## YOUR OBJECTIVE
Everything from the line containing "[button] (418, 44)" through the last line of the data below should be given again exactly, both end lines included and nothing more.

------------------------------------------------------------------------

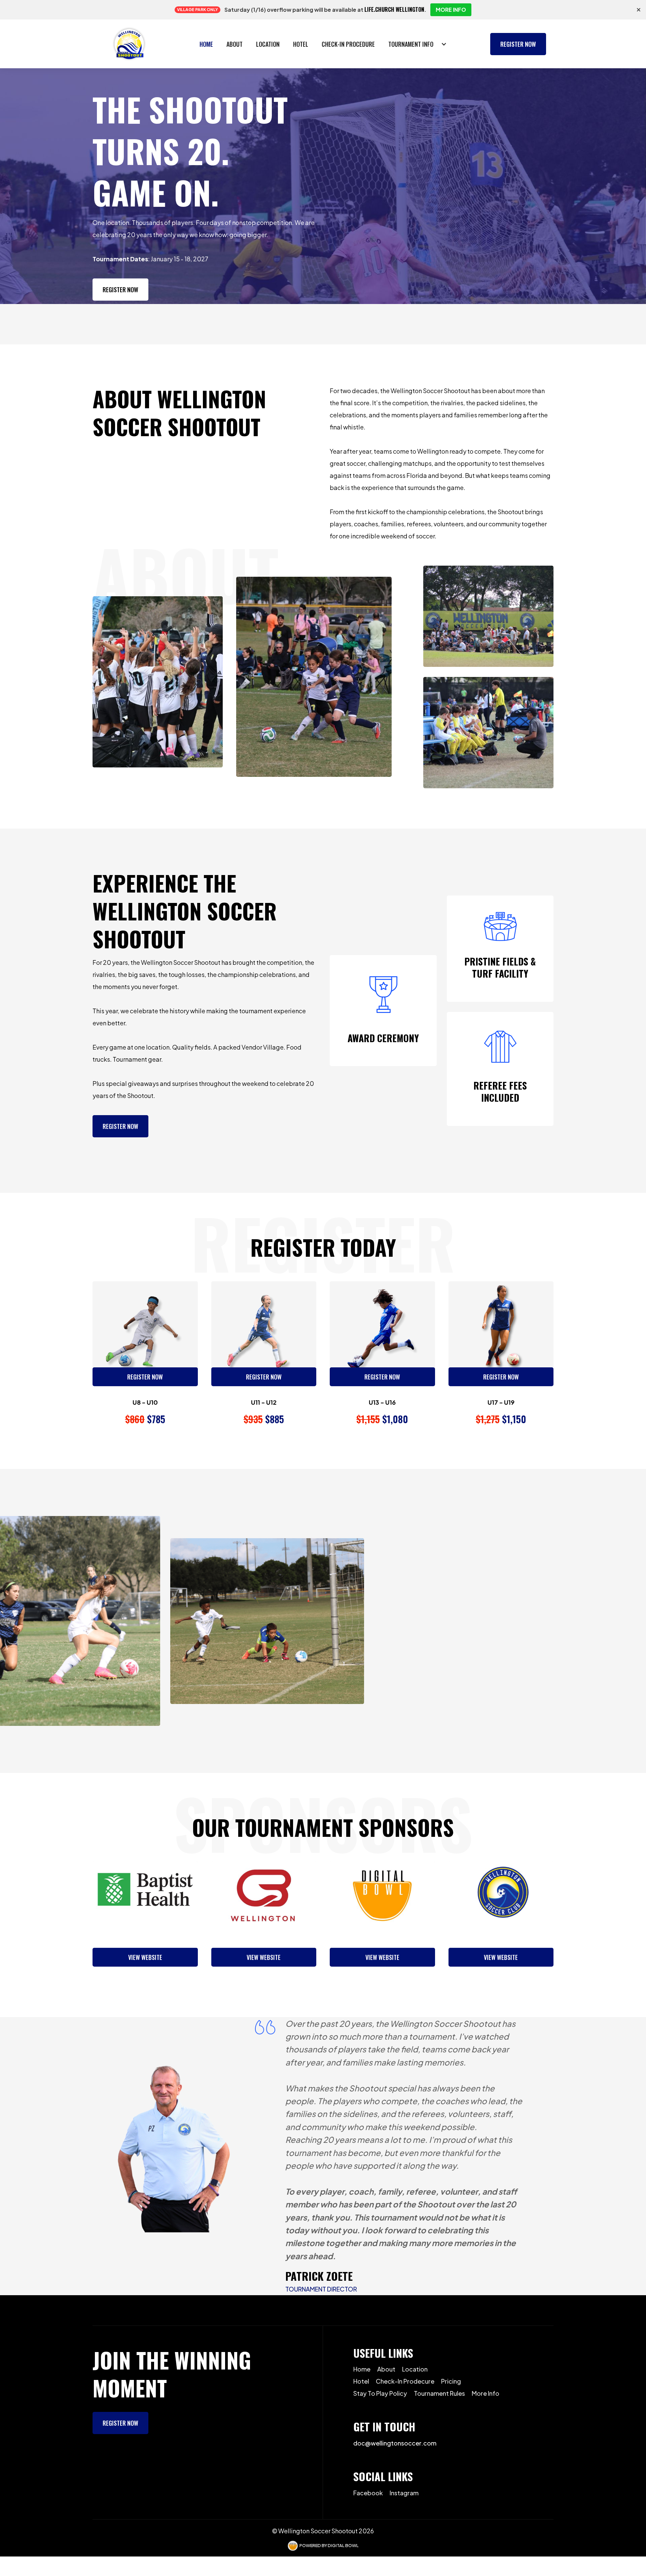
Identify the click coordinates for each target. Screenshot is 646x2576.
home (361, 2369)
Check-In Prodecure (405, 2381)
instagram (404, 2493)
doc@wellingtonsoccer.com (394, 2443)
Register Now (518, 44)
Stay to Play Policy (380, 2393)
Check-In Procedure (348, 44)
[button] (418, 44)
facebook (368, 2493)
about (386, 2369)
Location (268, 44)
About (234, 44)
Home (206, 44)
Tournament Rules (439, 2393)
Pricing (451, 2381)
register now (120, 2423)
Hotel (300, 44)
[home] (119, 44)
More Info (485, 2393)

------------------------------------------------------------------------

## THE COMPLETED TASK
[button] (418, 44)
facebook (368, 2493)
about (386, 2369)
Location (268, 44)
About (234, 44)
Home (206, 44)
Tournament Rules (439, 2393)
Pricing (451, 2381)
register now (120, 2423)
Hotel (300, 44)
[home] (119, 44)
More Info (485, 2393)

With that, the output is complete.